Goal → Count the lines of the listing below that contain the string "Viewport", and give only the number.

— Start of Excerpted records —

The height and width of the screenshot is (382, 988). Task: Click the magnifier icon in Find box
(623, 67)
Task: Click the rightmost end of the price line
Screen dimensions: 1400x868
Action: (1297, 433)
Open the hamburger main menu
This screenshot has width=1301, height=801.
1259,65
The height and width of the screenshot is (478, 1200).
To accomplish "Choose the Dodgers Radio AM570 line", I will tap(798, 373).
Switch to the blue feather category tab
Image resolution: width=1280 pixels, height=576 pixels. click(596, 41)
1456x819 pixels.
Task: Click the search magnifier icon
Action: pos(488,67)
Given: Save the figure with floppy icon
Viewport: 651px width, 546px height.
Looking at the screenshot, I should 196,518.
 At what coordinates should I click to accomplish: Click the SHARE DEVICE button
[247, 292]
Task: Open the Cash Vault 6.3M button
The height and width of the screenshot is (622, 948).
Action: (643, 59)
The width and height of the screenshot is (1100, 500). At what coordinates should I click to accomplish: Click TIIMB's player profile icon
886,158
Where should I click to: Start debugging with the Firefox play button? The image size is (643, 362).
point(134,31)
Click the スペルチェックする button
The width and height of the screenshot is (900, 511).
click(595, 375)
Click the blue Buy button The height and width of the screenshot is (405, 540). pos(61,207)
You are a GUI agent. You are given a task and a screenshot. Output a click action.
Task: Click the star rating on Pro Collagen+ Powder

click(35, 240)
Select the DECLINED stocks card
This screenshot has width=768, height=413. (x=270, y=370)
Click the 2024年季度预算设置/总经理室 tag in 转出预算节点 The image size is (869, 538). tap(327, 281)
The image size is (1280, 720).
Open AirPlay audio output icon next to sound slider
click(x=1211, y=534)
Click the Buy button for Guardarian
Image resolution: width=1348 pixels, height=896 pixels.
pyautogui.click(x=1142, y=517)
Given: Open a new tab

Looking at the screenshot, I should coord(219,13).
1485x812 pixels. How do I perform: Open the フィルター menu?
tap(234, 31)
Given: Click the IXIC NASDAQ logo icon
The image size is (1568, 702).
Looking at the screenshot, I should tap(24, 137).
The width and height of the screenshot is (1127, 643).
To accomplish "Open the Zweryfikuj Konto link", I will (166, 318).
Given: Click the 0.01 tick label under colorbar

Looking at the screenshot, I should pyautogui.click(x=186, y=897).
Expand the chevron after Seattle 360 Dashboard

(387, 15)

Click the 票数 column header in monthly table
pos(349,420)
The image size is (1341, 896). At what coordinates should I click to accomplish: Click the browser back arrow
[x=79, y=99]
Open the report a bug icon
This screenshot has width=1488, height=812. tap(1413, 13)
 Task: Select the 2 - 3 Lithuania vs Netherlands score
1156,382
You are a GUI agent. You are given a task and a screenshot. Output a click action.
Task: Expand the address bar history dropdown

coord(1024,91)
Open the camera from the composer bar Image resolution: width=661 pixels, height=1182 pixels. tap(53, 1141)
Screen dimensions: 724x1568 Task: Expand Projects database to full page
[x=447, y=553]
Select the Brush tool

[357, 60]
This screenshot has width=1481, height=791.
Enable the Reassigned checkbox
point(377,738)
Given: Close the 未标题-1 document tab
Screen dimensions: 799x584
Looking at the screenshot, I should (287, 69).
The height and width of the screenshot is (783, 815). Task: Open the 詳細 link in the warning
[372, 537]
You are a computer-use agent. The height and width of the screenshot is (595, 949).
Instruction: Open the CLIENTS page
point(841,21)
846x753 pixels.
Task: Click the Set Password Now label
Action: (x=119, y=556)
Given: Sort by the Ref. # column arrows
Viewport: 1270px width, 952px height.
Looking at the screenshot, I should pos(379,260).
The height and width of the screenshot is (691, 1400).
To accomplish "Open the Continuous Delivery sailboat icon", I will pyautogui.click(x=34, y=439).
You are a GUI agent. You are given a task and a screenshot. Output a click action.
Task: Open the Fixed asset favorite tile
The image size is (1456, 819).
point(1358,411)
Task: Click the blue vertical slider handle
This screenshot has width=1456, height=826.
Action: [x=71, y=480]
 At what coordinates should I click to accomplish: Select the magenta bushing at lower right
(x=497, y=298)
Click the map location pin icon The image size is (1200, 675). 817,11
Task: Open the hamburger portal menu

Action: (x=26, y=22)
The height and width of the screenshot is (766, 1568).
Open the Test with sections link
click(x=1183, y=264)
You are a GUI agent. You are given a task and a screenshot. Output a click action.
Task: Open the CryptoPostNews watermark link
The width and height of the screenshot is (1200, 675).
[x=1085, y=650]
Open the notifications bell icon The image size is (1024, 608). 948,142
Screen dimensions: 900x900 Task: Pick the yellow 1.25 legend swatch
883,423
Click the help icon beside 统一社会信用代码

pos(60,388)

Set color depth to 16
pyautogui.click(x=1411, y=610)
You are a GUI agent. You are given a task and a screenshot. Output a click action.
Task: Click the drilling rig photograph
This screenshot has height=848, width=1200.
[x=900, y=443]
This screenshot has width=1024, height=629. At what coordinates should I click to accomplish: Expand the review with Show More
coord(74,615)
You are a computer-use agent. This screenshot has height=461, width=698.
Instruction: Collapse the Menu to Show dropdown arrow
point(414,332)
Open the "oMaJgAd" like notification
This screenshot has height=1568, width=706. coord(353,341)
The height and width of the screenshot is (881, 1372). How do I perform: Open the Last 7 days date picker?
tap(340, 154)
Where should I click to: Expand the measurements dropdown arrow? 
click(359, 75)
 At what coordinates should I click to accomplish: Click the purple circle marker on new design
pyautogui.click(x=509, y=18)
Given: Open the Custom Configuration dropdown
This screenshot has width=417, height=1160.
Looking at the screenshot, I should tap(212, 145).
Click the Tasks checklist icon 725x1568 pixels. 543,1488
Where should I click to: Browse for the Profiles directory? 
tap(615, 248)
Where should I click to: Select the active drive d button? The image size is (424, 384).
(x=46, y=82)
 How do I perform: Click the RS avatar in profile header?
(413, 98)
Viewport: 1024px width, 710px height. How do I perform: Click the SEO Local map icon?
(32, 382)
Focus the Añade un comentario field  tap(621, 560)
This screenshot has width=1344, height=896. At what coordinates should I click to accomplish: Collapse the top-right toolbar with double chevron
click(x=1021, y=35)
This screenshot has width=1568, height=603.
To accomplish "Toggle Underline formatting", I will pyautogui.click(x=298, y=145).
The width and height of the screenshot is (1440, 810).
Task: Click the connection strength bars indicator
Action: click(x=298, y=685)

— End of Excerpted records —

Solution to this exercise → 3